After anonymous complaints were received by People for the Ethical Treatment of Animals, the Virginia-based organization sent in an investigator to determine what was going on with hundreds of animals being tested and used for experimentation at the U.'s animal laboratories.
"To subject animals to invasive experiments is bad enough, but allowing them to languish in pain and misery without veterinary care is despicable," Kathy Guillermo, PETA's vice president of laboratory investigations, said.
PETA's allegations include animals found inside the Nora Eccles Harrison Cardiovascular Research and Training Institute and the Comparitive Medicine Center that were sick or injured and left for days without care between February and October of this year. Videotapes include monkeys deprived of water in order to motivate them to cooperate with experiments, and paralyzed mice and rodents with tumors nearly the size of their own bodies left to "suffer and die in their cages," which Guillermo said is a violation of federal guidelines in the treatment of lab mice.
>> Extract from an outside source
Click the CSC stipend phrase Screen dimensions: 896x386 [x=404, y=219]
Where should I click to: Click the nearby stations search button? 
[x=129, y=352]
PETA has conducted three undercover investigations — others at the University of Colorado and the Oregon National Primate Research Center — in the past two years, and the U.S. Department of Agriculture has responded by formally citing only two of their allegations, leaving a "black mark" on the lab's paperwork, she said. "The fact that this is what we believe are serious violations is what's considered 'business as usual,' is what concerns us."
However, Tom Parks, U. vice president for research, contends that the school's research, which stems from any one of at least 550 active animal projects, supports and facilitates exploration in many fields and adheres to federally-mandated protocol and research procedures to ensure high caliber results. He said the U. will "thoroughly evaluate these allegations" with an extensive internal investigation and provide a response to any agency that asks.
"Animal research is conducted only when the project has valuable scientific purpose and is aimed at combatting disease and relieving human suffering," Parks said, adding that all 26 animal facilities on campus at the U. "meet all federal regulations and the highest voluntary standards."
PETA is calling for the school to address the issues and for the state to look into changing laws that make shelter animals available for laboratory use. Utah and Minnesota are the only two states where "pound-seizure" laws require animals be made available to labs. Otherwise, breeders supply animals, but at a higher cost.